Stored data:
•••••

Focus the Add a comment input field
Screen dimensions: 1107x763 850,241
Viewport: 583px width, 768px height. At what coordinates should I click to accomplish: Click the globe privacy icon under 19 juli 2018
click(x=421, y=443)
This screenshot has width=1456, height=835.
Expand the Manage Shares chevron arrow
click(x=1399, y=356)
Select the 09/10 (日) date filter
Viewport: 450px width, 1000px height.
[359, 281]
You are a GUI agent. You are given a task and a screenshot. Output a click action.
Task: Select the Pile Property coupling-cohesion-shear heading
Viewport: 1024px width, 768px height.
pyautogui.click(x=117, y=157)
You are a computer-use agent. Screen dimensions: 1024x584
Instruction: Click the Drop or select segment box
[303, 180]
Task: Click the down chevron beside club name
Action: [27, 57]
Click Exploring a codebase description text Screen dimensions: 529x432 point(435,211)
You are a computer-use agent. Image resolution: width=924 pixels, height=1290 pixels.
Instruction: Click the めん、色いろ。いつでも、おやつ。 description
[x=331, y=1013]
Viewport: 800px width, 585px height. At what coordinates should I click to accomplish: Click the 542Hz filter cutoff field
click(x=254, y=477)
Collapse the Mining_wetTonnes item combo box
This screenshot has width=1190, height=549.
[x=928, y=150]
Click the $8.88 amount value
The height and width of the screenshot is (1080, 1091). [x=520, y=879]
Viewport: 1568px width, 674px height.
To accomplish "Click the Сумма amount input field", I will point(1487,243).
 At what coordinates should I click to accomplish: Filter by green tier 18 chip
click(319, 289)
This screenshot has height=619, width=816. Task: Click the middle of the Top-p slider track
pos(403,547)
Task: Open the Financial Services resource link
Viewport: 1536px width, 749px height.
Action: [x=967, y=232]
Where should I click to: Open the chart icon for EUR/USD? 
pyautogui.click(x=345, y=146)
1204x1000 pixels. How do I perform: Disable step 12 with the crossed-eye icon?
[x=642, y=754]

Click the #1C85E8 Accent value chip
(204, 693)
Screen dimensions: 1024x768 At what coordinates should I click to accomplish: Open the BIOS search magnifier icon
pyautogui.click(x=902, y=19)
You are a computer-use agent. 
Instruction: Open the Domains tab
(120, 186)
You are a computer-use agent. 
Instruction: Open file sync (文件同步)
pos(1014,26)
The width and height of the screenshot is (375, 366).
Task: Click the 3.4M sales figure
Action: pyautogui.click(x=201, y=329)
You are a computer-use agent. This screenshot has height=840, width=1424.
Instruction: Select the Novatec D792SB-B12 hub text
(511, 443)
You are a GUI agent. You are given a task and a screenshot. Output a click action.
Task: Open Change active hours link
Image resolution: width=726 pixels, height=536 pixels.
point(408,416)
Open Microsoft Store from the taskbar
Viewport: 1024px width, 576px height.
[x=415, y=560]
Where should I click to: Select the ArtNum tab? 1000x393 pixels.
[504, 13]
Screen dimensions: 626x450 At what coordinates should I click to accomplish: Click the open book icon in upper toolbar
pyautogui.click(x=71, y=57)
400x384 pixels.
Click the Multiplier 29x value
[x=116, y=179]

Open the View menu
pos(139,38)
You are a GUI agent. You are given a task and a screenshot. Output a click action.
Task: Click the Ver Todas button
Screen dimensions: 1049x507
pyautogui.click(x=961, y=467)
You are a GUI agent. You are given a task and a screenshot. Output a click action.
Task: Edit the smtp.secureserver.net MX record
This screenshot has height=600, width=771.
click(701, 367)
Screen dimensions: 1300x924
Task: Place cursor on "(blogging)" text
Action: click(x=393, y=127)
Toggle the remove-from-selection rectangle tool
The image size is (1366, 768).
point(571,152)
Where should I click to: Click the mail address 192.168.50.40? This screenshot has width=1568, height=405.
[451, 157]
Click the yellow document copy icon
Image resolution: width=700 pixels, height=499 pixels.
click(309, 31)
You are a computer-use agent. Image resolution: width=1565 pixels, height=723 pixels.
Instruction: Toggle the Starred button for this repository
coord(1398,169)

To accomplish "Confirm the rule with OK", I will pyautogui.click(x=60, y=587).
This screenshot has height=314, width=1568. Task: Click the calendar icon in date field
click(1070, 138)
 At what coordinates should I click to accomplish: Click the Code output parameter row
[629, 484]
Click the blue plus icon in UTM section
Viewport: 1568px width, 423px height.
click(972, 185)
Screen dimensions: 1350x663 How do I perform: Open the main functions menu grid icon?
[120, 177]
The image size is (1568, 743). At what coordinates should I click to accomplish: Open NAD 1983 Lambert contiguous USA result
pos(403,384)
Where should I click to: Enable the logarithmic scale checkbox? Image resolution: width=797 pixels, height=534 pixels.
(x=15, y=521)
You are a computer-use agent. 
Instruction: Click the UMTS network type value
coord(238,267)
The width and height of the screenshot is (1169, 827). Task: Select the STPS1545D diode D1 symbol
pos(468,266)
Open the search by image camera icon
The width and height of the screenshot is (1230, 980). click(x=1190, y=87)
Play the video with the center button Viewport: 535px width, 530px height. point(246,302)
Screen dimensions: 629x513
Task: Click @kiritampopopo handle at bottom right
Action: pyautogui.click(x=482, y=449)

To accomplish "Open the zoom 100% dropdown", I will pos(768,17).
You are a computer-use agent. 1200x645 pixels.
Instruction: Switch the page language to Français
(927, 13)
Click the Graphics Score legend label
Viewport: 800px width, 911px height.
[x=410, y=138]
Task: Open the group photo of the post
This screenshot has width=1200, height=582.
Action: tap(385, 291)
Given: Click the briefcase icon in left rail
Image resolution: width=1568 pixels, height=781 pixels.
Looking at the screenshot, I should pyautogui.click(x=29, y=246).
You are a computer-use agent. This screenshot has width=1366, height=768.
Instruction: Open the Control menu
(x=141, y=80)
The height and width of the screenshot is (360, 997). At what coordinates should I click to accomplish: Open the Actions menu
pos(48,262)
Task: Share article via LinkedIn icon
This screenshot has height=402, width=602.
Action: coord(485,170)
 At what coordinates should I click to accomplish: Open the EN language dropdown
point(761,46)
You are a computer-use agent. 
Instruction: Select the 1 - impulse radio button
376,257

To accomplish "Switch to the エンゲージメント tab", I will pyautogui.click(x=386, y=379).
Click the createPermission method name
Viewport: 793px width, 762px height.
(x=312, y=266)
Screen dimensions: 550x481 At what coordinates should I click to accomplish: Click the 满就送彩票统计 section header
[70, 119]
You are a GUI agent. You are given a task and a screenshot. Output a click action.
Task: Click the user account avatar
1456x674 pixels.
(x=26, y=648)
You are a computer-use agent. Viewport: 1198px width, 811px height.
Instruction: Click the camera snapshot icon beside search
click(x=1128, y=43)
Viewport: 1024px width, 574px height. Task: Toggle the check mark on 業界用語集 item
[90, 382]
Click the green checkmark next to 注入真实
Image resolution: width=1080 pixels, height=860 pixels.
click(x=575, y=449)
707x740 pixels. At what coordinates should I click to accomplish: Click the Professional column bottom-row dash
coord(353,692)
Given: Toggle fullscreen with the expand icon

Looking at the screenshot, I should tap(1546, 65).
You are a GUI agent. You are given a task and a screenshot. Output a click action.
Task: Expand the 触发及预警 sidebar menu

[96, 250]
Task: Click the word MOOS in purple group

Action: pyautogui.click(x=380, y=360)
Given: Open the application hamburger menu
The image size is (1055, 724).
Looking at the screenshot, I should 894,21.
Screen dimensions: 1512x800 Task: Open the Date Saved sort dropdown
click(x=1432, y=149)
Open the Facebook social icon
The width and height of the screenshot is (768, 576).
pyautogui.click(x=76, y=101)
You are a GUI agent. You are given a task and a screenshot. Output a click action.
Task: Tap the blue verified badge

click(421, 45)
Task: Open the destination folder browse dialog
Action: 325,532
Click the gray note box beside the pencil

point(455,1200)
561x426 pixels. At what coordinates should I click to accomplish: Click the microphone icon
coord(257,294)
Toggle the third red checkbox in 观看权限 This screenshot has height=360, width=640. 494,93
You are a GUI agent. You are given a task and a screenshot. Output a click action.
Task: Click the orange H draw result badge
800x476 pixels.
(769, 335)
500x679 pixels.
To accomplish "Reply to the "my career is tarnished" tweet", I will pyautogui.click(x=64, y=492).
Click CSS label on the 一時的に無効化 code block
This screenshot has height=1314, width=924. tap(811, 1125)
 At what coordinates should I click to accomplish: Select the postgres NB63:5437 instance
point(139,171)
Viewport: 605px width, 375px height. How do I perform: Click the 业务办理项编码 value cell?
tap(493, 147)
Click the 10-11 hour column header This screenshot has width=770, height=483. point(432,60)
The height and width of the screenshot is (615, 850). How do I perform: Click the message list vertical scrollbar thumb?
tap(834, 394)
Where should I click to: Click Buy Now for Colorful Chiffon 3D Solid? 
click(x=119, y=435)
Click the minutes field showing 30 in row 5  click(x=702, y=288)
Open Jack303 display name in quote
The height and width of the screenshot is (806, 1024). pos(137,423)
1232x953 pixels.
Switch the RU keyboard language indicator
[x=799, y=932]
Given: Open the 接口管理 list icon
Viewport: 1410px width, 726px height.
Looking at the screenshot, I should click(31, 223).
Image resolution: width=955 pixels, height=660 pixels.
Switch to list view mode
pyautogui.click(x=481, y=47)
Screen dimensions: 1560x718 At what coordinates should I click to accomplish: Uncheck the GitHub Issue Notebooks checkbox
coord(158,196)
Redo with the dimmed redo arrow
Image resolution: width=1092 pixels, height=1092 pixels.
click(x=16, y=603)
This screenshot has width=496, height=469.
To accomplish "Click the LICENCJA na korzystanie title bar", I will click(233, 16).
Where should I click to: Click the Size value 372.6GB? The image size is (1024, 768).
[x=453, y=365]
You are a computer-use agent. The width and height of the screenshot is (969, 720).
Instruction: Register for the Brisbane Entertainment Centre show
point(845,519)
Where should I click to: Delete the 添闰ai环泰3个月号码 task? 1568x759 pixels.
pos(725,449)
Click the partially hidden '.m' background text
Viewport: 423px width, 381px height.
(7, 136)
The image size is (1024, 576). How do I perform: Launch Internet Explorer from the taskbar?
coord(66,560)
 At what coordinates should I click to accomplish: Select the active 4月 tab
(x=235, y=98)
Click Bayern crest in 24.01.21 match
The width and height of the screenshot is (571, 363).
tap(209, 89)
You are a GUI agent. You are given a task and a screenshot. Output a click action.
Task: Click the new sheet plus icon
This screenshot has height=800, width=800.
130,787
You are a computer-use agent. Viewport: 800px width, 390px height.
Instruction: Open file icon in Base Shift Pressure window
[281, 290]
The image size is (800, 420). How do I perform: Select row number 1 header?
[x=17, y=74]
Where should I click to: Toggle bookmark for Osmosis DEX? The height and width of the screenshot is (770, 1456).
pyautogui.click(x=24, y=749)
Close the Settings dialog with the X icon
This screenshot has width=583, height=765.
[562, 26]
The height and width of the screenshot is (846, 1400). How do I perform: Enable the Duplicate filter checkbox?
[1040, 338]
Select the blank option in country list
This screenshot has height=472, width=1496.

•••••

Take the records above and return, word for word, only the lines that fall from the line with "The image size is (1055, 724)." to the line with "Click the 10-11", both of them included.

The image size is (1055, 724).
Looking at the screenshot, I should 894,21.
Screen dimensions: 1512x800 Task: Open the Date Saved sort dropdown
click(x=1432, y=149)
Open the Facebook social icon
The width and height of the screenshot is (768, 576).
pyautogui.click(x=76, y=101)
You are a GUI agent. You are given a task and a screenshot. Output a click action.
Task: Tap the blue verified badge

click(421, 45)
Task: Open the destination folder browse dialog
Action: 325,532
Click the gray note box beside the pencil

point(455,1200)
561x426 pixels. At what coordinates should I click to accomplish: Click the microphone icon
coord(257,294)
Toggle the third red checkbox in 观看权限 This screenshot has height=360, width=640. 494,93
You are a GUI agent. You are given a task and a screenshot. Output a click action.
Task: Click the orange H draw result badge
800x476 pixels.
(769, 335)
500x679 pixels.
To accomplish "Reply to the "my career is tarnished" tweet", I will pyautogui.click(x=64, y=492).
Click CSS label on the 一時的に無効化 code block
This screenshot has height=1314, width=924. tap(811, 1125)
 At what coordinates should I click to accomplish: Select the postgres NB63:5437 instance
point(139,171)
Viewport: 605px width, 375px height. How do I perform: Click the 业务办理项编码 value cell?
tap(493, 147)
Click the 10-11 hour column header This screenshot has width=770, height=483. point(432,60)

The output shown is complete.